Exercise instructions ▸ Please copy exactly the line containing "639x287 pixels." and every line after it, through the last line of the records below, leaving out all pictures.

Records for this exercise ▸
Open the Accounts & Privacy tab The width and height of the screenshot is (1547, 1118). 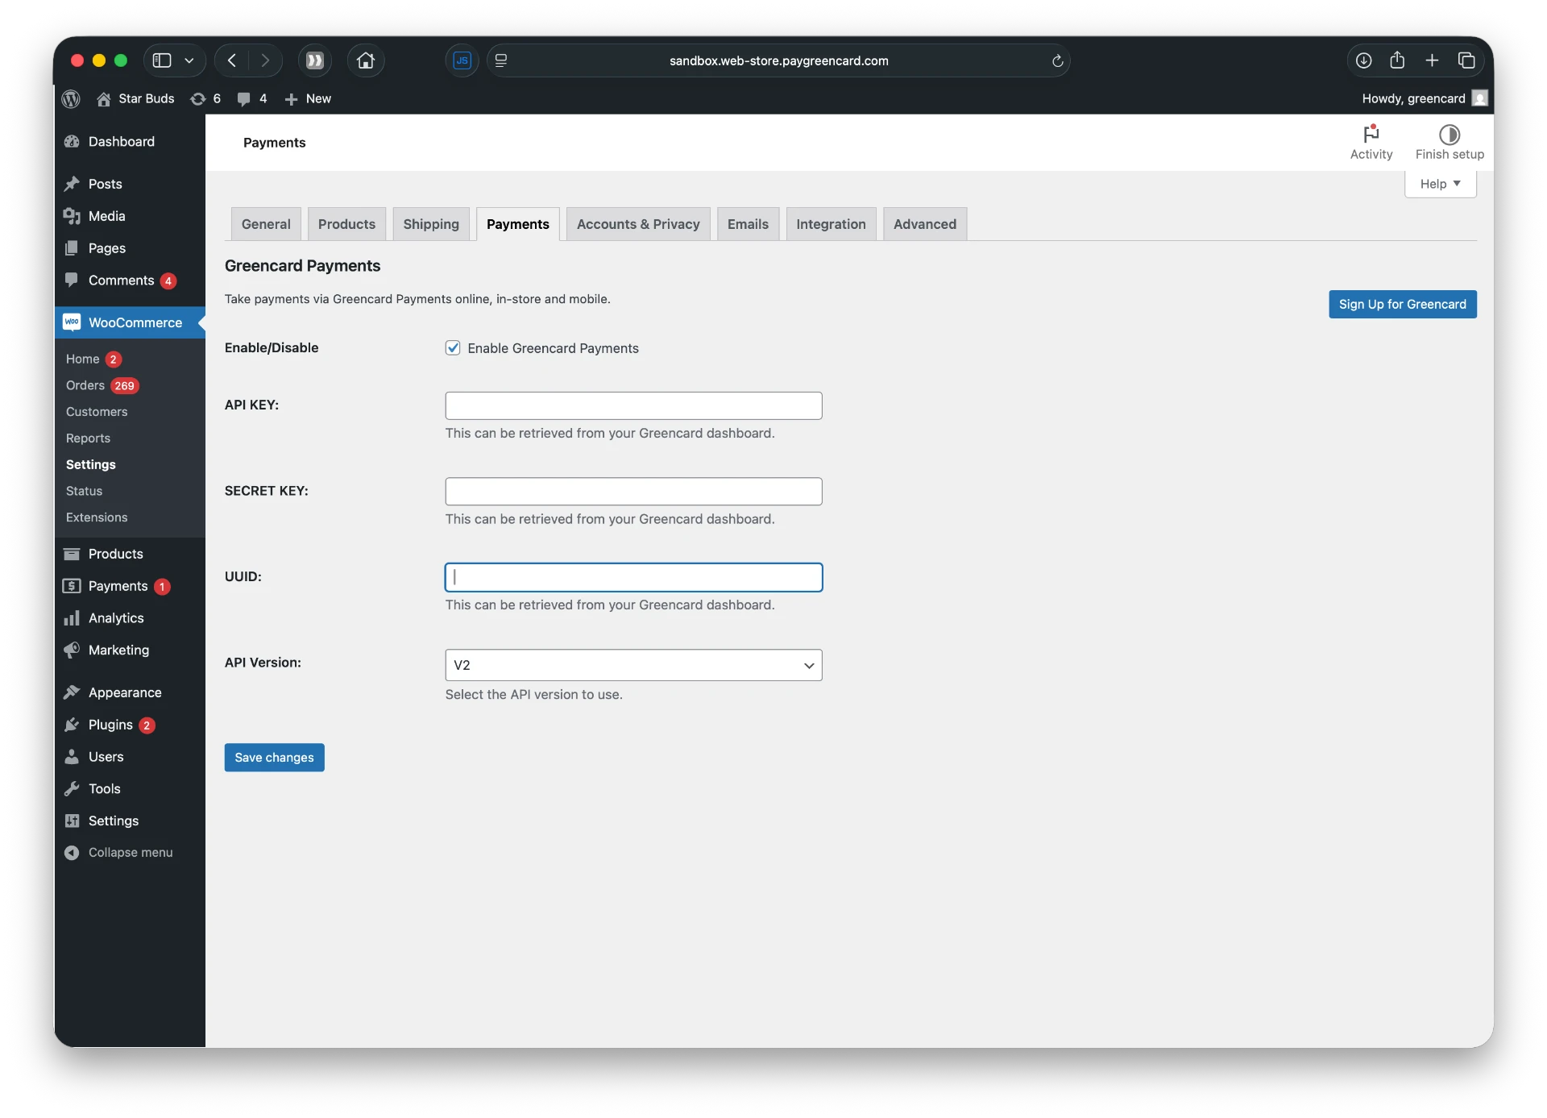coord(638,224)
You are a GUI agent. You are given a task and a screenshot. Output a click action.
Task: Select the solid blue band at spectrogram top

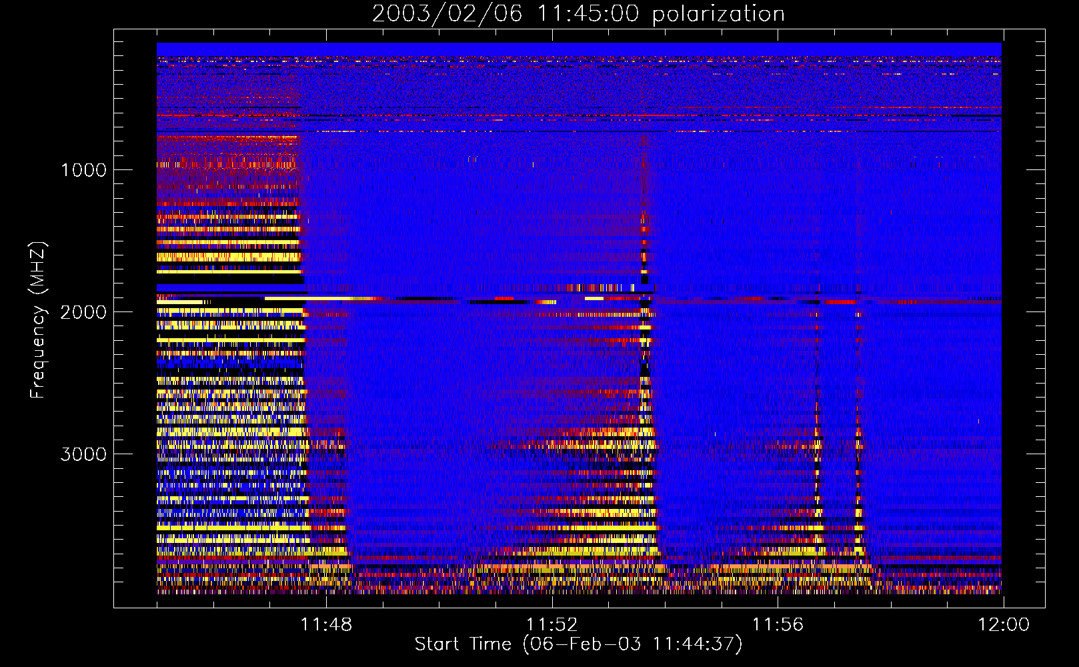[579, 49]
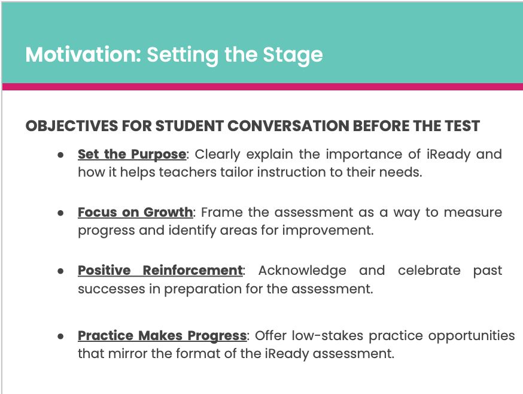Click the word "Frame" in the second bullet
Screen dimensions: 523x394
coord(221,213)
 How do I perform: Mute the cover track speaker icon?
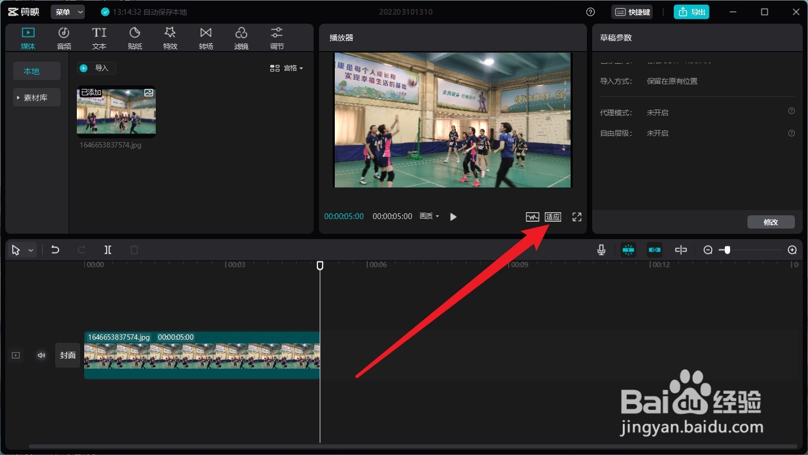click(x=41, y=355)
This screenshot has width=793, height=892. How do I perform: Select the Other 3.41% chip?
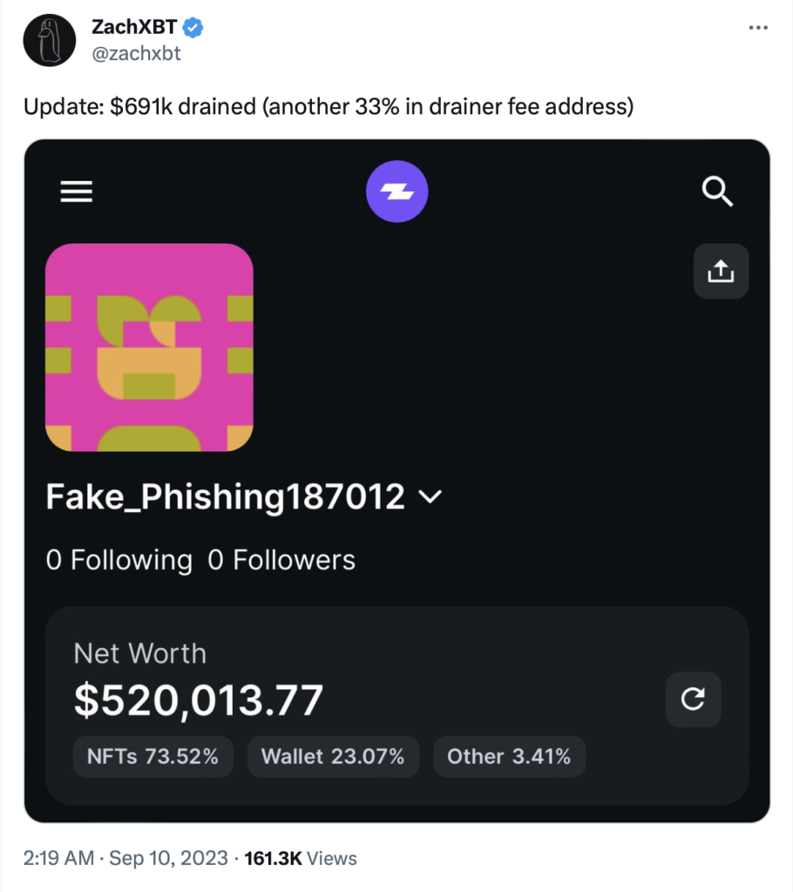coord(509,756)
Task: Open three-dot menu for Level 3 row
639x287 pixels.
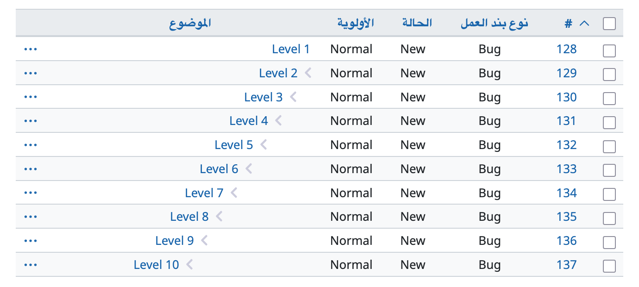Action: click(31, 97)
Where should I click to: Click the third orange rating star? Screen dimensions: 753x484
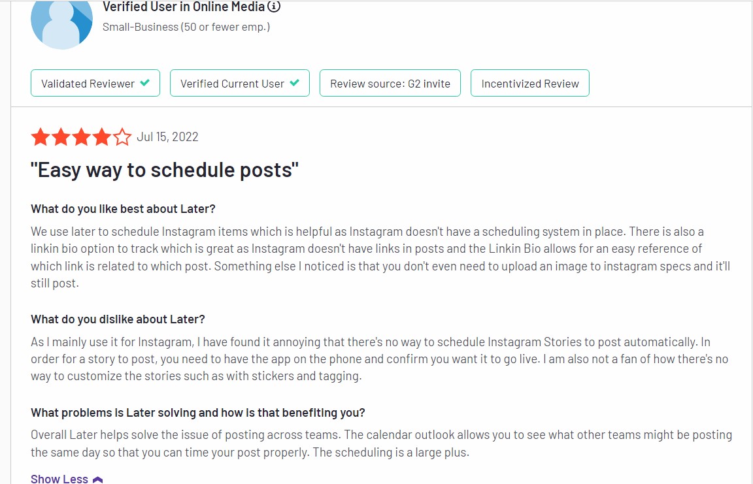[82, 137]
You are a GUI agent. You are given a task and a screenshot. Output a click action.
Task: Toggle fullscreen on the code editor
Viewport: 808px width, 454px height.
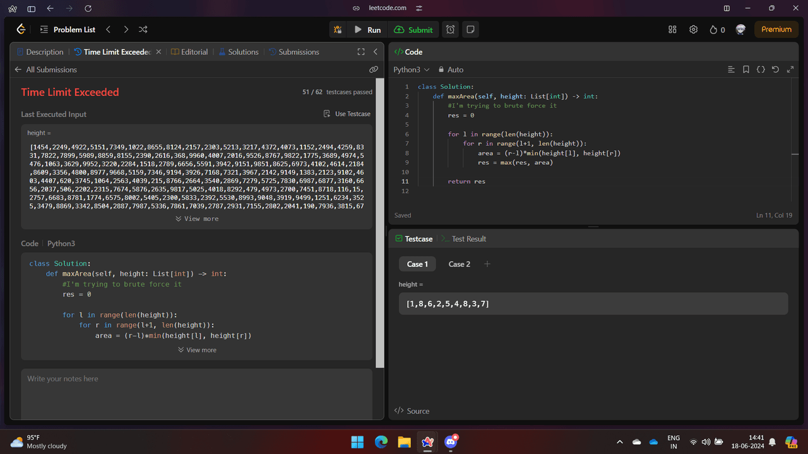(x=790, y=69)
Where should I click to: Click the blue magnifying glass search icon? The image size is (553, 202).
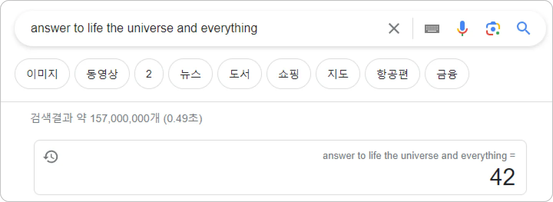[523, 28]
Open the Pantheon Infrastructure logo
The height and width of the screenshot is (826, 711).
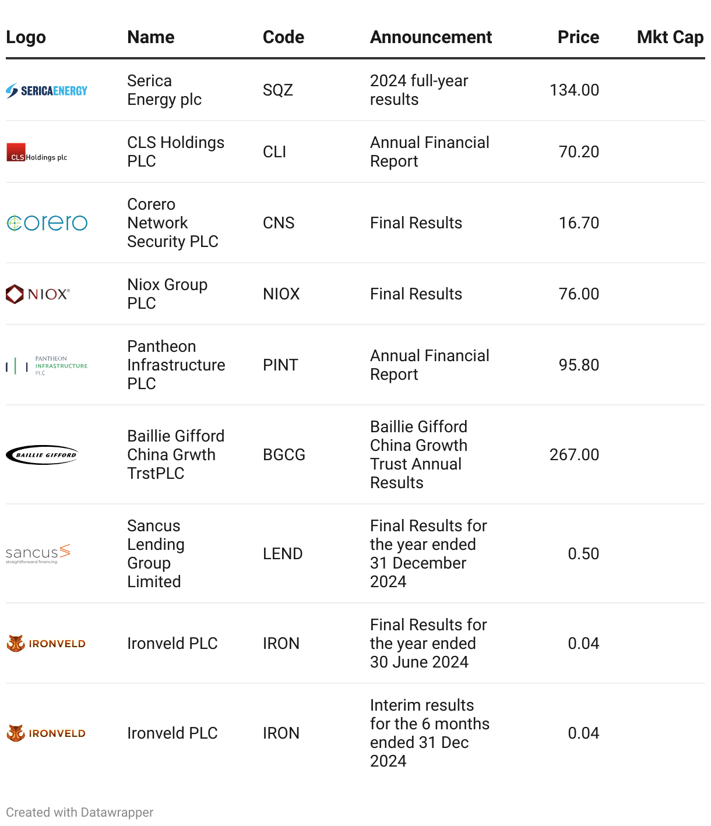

Solution ▸
639x287 pixels.
Action: click(31, 97)
Where should I click to: Click the third orange rating star? Screen dimensions: 753x484
[82, 137]
You are a GUI agent. You are given a task and a screenshot. Output a click action.
Task: Toggle fullscreen on the code editor
Viewport: 808px width, 454px height.
(x=790, y=69)
Where should I click to: Click the blue magnifying glass search icon? The image size is (553, 202).
[523, 28]
Open the Pantheon Infrastructure logo
The height and width of the screenshot is (826, 711).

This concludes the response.